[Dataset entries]
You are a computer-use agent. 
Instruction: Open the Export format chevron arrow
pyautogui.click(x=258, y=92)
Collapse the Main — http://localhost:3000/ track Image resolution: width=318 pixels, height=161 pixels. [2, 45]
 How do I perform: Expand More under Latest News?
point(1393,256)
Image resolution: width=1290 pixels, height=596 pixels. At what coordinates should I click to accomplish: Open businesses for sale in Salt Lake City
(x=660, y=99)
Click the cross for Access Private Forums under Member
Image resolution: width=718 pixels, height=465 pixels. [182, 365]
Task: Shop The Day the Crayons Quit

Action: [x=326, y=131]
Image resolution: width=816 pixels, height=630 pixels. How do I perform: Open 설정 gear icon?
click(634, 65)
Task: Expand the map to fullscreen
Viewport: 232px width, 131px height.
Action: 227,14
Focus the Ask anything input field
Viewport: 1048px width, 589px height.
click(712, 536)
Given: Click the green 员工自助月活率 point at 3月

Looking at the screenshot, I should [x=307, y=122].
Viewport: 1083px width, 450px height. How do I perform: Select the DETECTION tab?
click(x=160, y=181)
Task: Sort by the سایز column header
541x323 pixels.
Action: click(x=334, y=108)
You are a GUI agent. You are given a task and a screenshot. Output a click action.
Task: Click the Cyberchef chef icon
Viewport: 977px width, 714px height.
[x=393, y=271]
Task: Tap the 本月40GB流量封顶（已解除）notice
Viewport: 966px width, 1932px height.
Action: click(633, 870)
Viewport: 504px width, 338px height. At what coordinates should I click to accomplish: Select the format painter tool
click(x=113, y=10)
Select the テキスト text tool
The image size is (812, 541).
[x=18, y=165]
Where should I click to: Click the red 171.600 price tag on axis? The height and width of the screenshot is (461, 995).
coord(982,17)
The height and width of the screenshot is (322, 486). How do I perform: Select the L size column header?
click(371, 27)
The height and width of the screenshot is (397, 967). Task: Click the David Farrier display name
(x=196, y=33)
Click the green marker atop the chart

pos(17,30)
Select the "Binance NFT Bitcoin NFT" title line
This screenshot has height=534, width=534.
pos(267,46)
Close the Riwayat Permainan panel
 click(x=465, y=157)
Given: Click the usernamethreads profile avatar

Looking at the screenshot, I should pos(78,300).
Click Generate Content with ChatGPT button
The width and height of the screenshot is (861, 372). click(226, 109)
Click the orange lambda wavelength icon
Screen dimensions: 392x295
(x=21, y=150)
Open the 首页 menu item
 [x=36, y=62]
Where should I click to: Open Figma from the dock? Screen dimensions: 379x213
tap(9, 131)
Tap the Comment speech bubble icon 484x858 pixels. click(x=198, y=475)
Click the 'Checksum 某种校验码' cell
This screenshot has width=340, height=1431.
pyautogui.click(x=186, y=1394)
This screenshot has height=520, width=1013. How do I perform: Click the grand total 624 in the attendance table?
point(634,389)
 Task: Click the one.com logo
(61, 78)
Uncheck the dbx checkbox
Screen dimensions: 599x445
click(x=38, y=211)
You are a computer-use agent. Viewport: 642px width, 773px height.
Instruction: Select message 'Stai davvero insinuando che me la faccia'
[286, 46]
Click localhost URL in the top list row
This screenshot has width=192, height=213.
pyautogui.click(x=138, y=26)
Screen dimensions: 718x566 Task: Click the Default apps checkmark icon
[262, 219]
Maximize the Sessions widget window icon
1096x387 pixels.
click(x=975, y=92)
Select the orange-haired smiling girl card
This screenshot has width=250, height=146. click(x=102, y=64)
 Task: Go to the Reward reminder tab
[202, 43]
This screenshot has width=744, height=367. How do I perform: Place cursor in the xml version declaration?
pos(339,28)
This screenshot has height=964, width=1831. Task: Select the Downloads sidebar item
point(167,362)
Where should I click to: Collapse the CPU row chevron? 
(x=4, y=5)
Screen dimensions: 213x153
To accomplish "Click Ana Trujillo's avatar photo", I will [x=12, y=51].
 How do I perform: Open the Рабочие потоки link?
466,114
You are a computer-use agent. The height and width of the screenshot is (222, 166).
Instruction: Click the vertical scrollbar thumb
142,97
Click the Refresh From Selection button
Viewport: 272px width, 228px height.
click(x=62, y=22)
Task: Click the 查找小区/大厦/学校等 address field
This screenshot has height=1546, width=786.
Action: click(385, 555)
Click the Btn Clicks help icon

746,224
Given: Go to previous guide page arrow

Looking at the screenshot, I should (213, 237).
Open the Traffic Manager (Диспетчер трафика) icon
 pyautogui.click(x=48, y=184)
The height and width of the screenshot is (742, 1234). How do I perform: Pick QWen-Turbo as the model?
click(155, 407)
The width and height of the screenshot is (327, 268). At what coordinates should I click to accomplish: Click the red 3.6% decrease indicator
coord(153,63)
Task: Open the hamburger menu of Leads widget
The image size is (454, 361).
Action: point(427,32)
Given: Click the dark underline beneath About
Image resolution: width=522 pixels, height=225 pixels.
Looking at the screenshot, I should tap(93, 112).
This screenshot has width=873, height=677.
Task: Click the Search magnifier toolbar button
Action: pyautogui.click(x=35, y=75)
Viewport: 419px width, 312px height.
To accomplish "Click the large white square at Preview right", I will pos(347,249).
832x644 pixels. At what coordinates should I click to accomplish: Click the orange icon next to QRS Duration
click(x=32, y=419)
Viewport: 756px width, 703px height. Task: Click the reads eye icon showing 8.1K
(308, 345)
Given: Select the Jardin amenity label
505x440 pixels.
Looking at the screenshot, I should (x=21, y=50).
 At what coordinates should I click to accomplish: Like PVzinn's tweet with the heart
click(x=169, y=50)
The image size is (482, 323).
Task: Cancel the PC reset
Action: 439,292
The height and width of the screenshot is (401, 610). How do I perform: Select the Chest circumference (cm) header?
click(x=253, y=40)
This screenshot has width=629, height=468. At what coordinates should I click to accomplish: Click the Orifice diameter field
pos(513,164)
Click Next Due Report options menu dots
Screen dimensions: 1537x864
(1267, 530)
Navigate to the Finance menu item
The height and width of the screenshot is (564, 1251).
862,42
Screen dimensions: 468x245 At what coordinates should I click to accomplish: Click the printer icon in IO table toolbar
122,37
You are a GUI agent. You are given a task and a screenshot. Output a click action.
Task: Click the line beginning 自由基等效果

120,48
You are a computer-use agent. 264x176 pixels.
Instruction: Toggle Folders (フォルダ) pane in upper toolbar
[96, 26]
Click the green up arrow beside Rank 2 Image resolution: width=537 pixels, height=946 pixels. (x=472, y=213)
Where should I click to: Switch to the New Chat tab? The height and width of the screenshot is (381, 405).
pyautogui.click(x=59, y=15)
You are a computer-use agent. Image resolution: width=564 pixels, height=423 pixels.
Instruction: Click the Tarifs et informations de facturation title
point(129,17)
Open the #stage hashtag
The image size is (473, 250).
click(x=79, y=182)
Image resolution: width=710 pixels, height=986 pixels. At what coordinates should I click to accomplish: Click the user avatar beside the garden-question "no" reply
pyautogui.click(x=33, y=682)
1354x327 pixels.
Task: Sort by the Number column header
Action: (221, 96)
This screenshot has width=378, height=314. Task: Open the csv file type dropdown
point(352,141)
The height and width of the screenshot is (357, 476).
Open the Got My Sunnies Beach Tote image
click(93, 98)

◆ **WHAT IS NEEDED**:
From the opening line of the data above through the line holding "Collapse the Main", give every line again exactly as it stands.

◆ **YOUR SOLUTION**:
You are a computer-use agent. 
Instruction: Open the Export format chevron arrow
pyautogui.click(x=258, y=92)
Collapse the Main — http://localhost:3000/ track Image resolution: width=318 pixels, height=161 pixels. [2, 45]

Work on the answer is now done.